I passed the remainder of the night in a tree some distance from the grove where I'd met poor Caroline. I lay along the length of a branch and was lulled to sleep by the creak of the ancient limbs and the soft murmur of the wind in the leaves. I was wakened by the rattle and boom of drums. I leapt down from my bed, taking a moment to thank the tree for its hospitality by vigorously pissing on and poisoning those small upstarts in its vicinity that might have competed for the older tree's share of earth. Then I followed the sound of the drumming out to the fringes of the forest. As the trees thinned I found that I had emerged close to the edge of a boulder-strewn slope, at the bottom of which lay a broad muddy field lit by a purple-grey light that steadily brightened, as though summoned by the vigorous tattoo of the drums. Shortly, the sun appeared, and I saw that there were great numbers of people gathered in the field below, many rising from the misty ground where they'd passed the night like Lazarus' kin, stretching, yawning, scratching, and turning up their faces to the radiant sky.

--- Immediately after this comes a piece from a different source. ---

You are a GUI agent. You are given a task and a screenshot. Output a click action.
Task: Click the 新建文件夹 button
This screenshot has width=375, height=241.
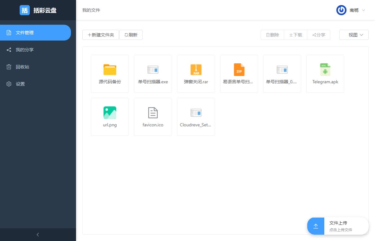pyautogui.click(x=100, y=35)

I couldn't go amongst them yet, of course. Not in my naked state. They'd see the curious configuration of my feet and, more importantly, my tails. I'd be in trouble. But with some mud to cover my feet and some simple garments to wear, I could pass, I hoped, for any human who'd been burned as calamitously as I. So all I needed in order to venture down onto the field and have my first encounter with Humankind were clothes.

I used the gloom of the cloudy dawn to cautiously descend the slope, moving from boulder to boulder as I got closer to the field itself. As I slid out of sight behind a stone twice my height and three times my length were I to have lain in its shadow, I discovered that the place had already been claimed by not one, but two people. They were lying down, but they weren't interested in assessing the length of the rock.

They were young, these two; young enough to be ready for love at such an early hour, and indifferent to the discomforts of their hiding place: the littered stone shards, the dew-wet grass.